Dienstag, 16. Juli 2019

Hohe Abfindungen belasten Ceconomy Media-Saturn-Mutter stoppt Umsatzschwund

Die Elektronikmärkte der Handelskette Ceconomy haben im Weihnachtsgeschäft ihre Umsatz steigern können

Das wichtige Weihnachtsgeschäft lief für Ceconomy besser. Die Media-Saturn-Mutter konnte im ersten Geschäftsquartal die Erlöse leicht steigern. Das operative Ergebnis aber fiel deutlich zurück, weil Kosten für den abrupten Managementwechsel die Bilanz belasteten.

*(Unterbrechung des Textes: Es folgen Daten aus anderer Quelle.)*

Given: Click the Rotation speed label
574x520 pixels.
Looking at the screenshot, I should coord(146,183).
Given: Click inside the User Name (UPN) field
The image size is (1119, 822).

Die Elektronikhandelskette Ceconomy Börsen-Chart zeigen hat im wichtigen Weihnachtsgeschäft ihren Abwärtstrend beim Umsatz gestoppt. Ceconomy habe mit den Töchtern Media Markt und Saturn im ersten Quartal des Geschäftsjahres 2018/19 vor allem durch ein Plus im Online-Geschäft den Umsatz um 1,7 Prozent auf 6,879 Milliarden Euro gesteigert, teilte die Holding am Freitag mit.

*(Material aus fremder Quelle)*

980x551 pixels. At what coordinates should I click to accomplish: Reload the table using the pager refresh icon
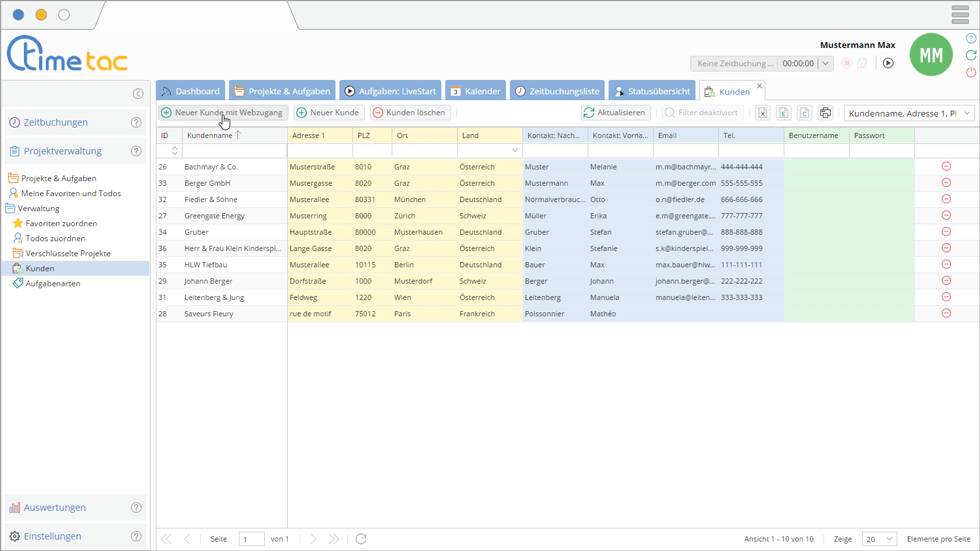click(x=361, y=539)
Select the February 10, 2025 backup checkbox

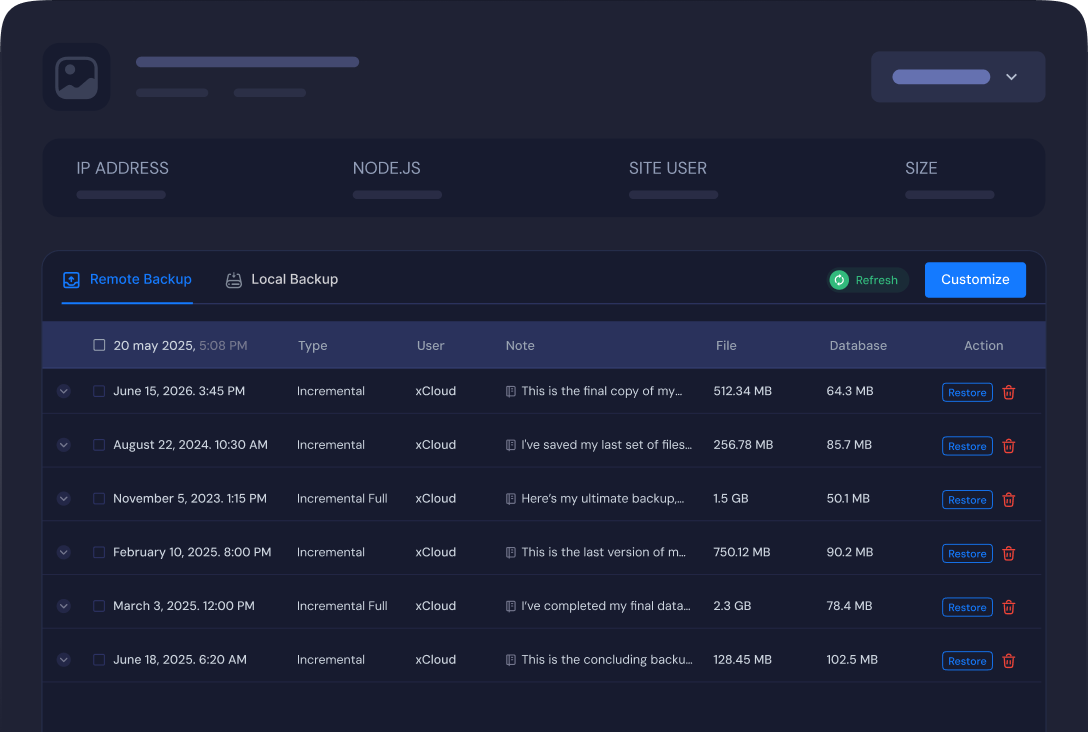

Der abrupte Managementwechsel im vergangenen Jahr kommt Ceconomy aber teuer zu stehen. Das operative Ergebnis vor Zinsen und Steuern (Ebit) schrumpfte um rund 20 Prozent auf 234 Millionen Euro. 34 Millionen Euro kosteten Ceconomy die Managementwechsel auf der ersten und zweiten Führungsebene - unter anderem durch die Abgänge von Konzernchef Pieter Haas und Finanzvorstand Mark Frese, die nach einem Gewinneinbruch im vergangenen Geschäftsjahr das Unternehmen verlassen mussten.

Analysten hatten mit einem Umsatz von 6,7 Milliarden Euro und einem Ebitda von 295 Millionen Euro gerechnet. Ihre Jahresprognose bekräftigten die Düsseldorfer und erwarten weiter ein leichtes Umsatzwachstum bei einem leichten Rückgang des operativen Ertrags Ebitda und Ebit.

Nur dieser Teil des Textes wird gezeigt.